Freedom New Mexico
Hubris, the Greek word roughly translated as overweening pride, seems to have been the fault or sin that has brought down New York’s Democratic Gov. Eliot Spitzer, who resigned on Wednesday.
It was foreshadowed in his prior career as New York’s attorney general, even the aspects of that career that many commentators found admirable. It is ironic but perhaps appropriate that it was an almost-trivial aspect of the shortcoming many people with government power share — the attitude bred by the use of power that the moral code they enforce on others does not apply, at least in some respects, to them.
Power corrupts, as Lord Acton wisely pointed out, and absolute power corrupts absolutely.
While the federal prosecutors seem to have been careful in documenting the activities of “Client 9” of an alleged international prostitution business, it is wise to withhold judgment as to the governor’s culpability. He has not been charged with any crime, and if he is, he is to be considered innocent until proven guilty.
But he has admitted that his action “violates my — or any — sense of right or wrong.”
It’s also worth noting that in a saner and freer society, prostitution, so long as it is carried on between consenting adults, while it might be viewed as immoral, would not be subject to the criminal law.
Criminalizing prostitution, in fact, makes it more likely that unfortunate and genuinely social corrosive aspects of the trade, such as coercion and violence, will occur.
And the 1910 Mann Act, which makes it a federal crime to transport people across state lines for prostitution or “immoral purposes,” is an expansion of central government power for which no warrant can be found in the U.S. Constitution properly understood.
However, we do not live in that saner and freer country, we live in a country with the laws it has. And Spitzer built his career in public life as an aggressive enforcer of the laws that are on the books, sometimes stretching the original meaning of the laws to reach preferred targets of his prosecutorial enthusiasm.
As attorney general he presided over the breaking up of at least two prostitution rings, accompanied by suitably indignant and moralistic statements from him. It somehow seems fitting, then, that a man who sometimes used dubious laws in dubious ways to advance his political career should be brought low by his own (alleged) violation of dubious laws.
Spitzer’s cynical attitude toward the proper use of the law was foreshadowed during his career as attorney general. He set out to develop a reputation as the “scourge of Wall Street,” trading on widespread envy and resentment toward those seen as greedy and overreaching, but he often did so in thuggish and legally dubious ways. One example will serve:
Spitzer in 2005 set out to get Maurice “Hank” Greenberg, then chairman and CEO of AIG insurance company, and he coerced the AIG board into firing Greenberg by threatening to file criminal charges against the company as a whole, a corporate death sentence.
Then, before charges were filed, he went on national television and accused Greenberg of “fraud” that was “illegal,” the only question being whether it was civil or criminal. But Spitzer never did file charges.

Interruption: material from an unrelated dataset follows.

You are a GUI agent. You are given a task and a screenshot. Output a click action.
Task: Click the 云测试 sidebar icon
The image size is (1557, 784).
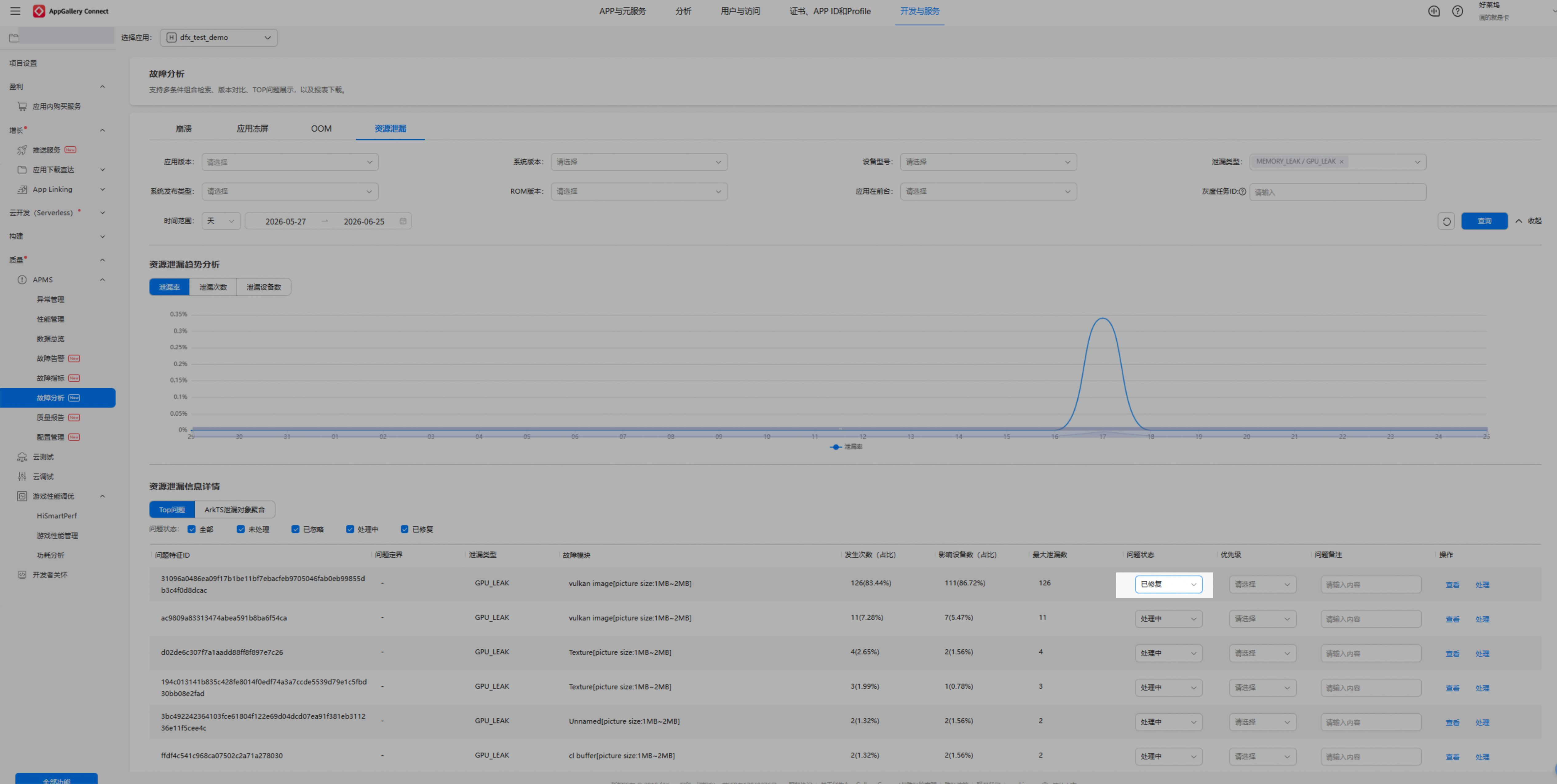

When John Whitehead, former chairman of Goldman Sachs, wrote an op-ed critical of this action, Spitzer called him on the phone and said (according to Whitehead’s notes, written down immediately after): “Mr. Whitehead, it’s now a war between us, and you’ve fired the first shot. I will be coming after you. You will pay the price. This is only the beginning and you will pay dearly.”
In short, Spitzer, by many accounts, was more than a bit of a bully, and used his position as attorney general — and later as governor — in a bullying fashion.
In Greek myths, hubris is almost always punished. Spitzer has already been punished severely and it is almost irrelevant whether the legal system moves against him.
His example should be a warning to all of us, however, to beware of people who use morality and uprightness as weapons against others rather than as guides for their own behavior.